There was a silence, then; a gentle pause in the flow of words, and the counselor let it rest a while, the breath between storms. "You live in a world of choices that would shatter a lesser soul, Shepard. It feels to me as if either choice would have been the same - a blow to the heart so great that only much time could heal it. Your friend loved you, and you loved her. But it sounds as though she had the death she would have chosen - to die for a loved one, in service to a cause she believed in. There is only small comfort in that. But small comforts grow to larger peace, with time."

"I think about her. Often." The soldier stood at that, pacing back to the window. "But every time I turn around, it seems, it feels like there's something new. Another mission. Another loss." She put her hands on the frame of the window, looking out across the surface of the planet so far away.

"There is. Life is but an unending series of loss - and joy. There is a poet from your world who said it well - I have only so recently discovered many of your human poets, and I am saddened that I have so little time to explore them further. But this was well-said. 'Your joy is your sorrow unmasked -'

The soldier interrupted, softly, "- The deeper that sorrow carves into your being, the more joy you can contain. When you are joyous, look deep into your heart and you shall find it is only that which has given you sorrow that is giving you joy." She did not look away from the window, "Gibran. My mother was fond of him."

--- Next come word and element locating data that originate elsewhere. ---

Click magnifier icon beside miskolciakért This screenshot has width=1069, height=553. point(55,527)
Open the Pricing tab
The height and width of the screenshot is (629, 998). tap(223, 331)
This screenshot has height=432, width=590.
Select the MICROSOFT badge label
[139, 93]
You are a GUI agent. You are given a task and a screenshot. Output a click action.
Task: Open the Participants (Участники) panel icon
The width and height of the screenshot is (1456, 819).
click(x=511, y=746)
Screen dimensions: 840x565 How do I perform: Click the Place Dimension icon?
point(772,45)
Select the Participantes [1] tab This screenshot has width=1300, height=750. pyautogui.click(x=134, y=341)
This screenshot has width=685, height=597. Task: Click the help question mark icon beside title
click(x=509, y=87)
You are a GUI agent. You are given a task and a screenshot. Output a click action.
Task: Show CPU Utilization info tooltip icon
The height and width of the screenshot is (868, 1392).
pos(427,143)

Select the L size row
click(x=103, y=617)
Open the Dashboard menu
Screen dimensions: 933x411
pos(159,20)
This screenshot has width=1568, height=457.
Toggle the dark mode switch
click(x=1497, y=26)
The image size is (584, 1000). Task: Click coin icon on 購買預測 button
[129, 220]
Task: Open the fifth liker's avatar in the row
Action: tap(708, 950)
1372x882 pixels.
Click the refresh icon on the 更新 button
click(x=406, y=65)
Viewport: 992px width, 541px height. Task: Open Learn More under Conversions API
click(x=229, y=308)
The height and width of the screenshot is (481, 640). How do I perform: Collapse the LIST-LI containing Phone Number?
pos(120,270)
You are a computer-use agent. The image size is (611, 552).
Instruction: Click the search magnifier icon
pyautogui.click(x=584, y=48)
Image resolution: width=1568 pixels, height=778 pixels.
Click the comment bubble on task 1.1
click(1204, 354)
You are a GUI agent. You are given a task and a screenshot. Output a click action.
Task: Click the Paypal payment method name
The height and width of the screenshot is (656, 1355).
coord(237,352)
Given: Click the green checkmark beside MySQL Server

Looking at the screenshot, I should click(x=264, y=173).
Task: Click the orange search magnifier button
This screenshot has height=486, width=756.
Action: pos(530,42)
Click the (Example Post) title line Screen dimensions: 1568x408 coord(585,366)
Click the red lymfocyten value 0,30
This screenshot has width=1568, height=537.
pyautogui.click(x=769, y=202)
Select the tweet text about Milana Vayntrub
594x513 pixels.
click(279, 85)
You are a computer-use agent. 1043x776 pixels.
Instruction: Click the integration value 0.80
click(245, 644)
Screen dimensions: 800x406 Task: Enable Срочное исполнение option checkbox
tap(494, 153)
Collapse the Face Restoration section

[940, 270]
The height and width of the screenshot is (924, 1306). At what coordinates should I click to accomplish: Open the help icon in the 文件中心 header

"I believe you will hold a great amount of joy, Shepard. Someday. It is something small to remember, on the eve of battle, when you are alone in the darkness."

Shepard touched the window lightly with one fingertip, testing it's smooth surface, the faint hum of the mass effect fields that shielded the portal. "Thank you. I think this...helped."

"It is my honor, and my pleasure, to speak with you - Jane." The counselor added, softly, "I hope you will come and see me again. I have heard only a small portion of that which you have done, but even that which I have heard would cause strong souls pain. Healing is not only a function of the body."

The soldier turned back again, away from the window, and nodded just once. "I will. I should go."

Inclining her head, the counselor murmured, "Be well, Shepard."